I had a root oops at work the other day. Nothing that can't be recovered; it was an unintended consequence of a feature of pbuilder that our build process uses to get at a bunch of "static" data that gets incorporated into the product. It can thus all be recovered, if nothing else from the finished builds. What was particularly annoying was that it occurred about fifteen minutes before I was planning to leave work and not come back for a week of badly needed decompression. (and turkey. Mmmm, turkey.)
The failure mode was an interesting example of what happens when you add shiny new semantics to a well established system. pbuilder is a program that builds debian packages with their specified build dependencies in a chroot environment. At various points it will clean this up. The new feature of pbuilder (which is enormously useful to us, because it means we can minimize the number of times we copy a few gigabytes of data at build time) that eventually bit us was a flag to use a linux bind mount to cause our datasets to "appear" in the build environment. Of course, when the time came to run the cleanup utility on a build that had been interrupted and thus not unmounted the directory structure, the important stuff got removed along with the trash.
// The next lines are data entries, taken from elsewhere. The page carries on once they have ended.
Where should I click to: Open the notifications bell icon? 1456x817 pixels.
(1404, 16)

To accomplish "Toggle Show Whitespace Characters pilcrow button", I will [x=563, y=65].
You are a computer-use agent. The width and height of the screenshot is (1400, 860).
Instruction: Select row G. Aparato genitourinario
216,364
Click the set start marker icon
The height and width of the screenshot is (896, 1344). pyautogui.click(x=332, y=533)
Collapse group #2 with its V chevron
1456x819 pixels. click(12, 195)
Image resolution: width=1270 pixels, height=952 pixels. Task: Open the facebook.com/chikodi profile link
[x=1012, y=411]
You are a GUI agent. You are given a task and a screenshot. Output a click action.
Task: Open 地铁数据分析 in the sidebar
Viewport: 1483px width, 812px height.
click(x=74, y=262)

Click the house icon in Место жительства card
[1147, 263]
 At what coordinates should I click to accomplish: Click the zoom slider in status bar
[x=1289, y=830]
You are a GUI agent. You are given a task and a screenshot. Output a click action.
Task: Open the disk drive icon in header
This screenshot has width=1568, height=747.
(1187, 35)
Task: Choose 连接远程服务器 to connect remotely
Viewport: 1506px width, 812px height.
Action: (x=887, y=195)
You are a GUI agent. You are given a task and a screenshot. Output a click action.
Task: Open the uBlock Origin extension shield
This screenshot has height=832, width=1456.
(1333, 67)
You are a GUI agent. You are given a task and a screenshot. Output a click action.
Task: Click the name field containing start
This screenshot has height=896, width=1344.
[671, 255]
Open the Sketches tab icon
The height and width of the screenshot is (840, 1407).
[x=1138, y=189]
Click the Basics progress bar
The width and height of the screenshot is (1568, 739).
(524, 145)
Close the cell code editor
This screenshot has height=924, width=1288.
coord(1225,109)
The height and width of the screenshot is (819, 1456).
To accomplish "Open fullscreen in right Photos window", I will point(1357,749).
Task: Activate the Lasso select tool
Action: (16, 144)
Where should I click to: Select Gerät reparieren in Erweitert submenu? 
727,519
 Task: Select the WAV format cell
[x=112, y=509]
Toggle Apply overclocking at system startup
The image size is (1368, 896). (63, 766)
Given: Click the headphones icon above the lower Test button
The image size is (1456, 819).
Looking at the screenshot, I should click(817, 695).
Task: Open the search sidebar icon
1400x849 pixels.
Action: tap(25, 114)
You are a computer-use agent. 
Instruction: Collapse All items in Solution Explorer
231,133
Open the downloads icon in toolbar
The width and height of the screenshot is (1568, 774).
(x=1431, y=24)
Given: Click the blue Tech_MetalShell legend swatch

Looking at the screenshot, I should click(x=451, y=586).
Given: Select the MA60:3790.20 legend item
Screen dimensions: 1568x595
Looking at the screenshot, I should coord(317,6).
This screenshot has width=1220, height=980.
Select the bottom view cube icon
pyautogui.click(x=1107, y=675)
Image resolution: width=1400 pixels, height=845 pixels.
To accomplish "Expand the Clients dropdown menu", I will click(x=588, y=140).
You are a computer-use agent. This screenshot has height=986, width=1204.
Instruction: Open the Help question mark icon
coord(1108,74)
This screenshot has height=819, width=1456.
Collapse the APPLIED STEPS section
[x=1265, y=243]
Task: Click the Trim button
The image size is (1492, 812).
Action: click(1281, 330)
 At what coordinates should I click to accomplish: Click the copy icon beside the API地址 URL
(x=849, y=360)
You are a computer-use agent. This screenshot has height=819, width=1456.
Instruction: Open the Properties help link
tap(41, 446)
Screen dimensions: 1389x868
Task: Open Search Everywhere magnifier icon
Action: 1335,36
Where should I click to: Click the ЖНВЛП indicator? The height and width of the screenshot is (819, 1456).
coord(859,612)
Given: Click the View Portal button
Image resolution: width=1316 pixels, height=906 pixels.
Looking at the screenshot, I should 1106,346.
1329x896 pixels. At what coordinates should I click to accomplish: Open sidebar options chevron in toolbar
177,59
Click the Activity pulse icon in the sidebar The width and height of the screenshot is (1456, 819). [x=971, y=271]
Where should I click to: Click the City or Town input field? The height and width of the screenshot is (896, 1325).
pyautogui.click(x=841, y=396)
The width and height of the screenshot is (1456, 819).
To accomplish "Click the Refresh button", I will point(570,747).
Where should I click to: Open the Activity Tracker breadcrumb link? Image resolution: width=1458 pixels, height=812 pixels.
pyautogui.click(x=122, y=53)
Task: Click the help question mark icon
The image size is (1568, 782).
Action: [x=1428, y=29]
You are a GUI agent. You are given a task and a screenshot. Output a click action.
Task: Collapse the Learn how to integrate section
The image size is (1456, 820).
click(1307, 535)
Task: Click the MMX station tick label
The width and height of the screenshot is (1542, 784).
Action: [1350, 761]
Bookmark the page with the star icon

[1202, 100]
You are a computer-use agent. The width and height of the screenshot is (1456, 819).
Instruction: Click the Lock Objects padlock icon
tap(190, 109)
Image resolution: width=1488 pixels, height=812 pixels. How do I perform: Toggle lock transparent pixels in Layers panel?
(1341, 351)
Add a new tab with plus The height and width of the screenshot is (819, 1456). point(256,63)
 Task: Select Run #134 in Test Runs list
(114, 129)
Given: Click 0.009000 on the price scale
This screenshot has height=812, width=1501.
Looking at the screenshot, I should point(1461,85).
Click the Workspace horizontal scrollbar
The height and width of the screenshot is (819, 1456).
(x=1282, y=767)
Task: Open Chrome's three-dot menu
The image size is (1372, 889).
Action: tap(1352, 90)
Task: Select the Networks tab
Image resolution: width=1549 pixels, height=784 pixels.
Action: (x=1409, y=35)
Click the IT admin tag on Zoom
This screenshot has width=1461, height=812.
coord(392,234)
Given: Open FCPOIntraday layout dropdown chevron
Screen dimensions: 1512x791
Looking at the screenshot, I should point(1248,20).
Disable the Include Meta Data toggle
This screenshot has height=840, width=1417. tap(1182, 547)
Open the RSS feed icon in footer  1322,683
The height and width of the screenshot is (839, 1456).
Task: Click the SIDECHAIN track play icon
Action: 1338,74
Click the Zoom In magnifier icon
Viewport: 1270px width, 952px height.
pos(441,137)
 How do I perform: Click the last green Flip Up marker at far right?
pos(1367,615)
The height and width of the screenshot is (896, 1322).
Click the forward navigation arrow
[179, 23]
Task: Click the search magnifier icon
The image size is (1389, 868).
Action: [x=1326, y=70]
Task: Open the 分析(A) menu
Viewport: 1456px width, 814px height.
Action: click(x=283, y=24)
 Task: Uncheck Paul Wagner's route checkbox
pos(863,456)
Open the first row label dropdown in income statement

Now, of course, the people who implemented this feature thought of this problem, and did something slightly clever involving the -xdev option to find to attempt to prevent the removal from wandering into bind-mounted territory. However, this appears to work by checking the st_dev member returned by the stat system call, which gives you the device number of the filesystem that a file is on... except of course, that we're building on the same filesystem that the datasets are mounted from, and the numbers are preserved across bind mounts.
oops.
Part of the reason I feel the need to write about this, interestingly enough, was my reaction to the cleanup, which is to say, reconstructing enough of this stuff so our builds could go through. I had a powerful urge to fix what I (however innocently) broke, and an equally powerful urge to lie in bed and stare at the ceiling for a week. Result: It took me two days to get around to doing two hours (or so) worth of work.
It was thinking about this which led me to the current name of this 'blog. What really struck me though, was the pure irony of the situation: my procrastination held off for a couple of days my ability to nothing without guilt! The work I was holding off wasn't particularly onerous, and even afforded a couple of opportunities to be slightly clever (since I was dealing with debian packages, all the relevant files had already been md5sum'd, and I could take advantage of that.)
I'm sure there's some deep insight into the nature of procrastination and it's relationship to actually getting things done, but I haven't gotten around to figuring it yet. When I do, you'll be the first to know.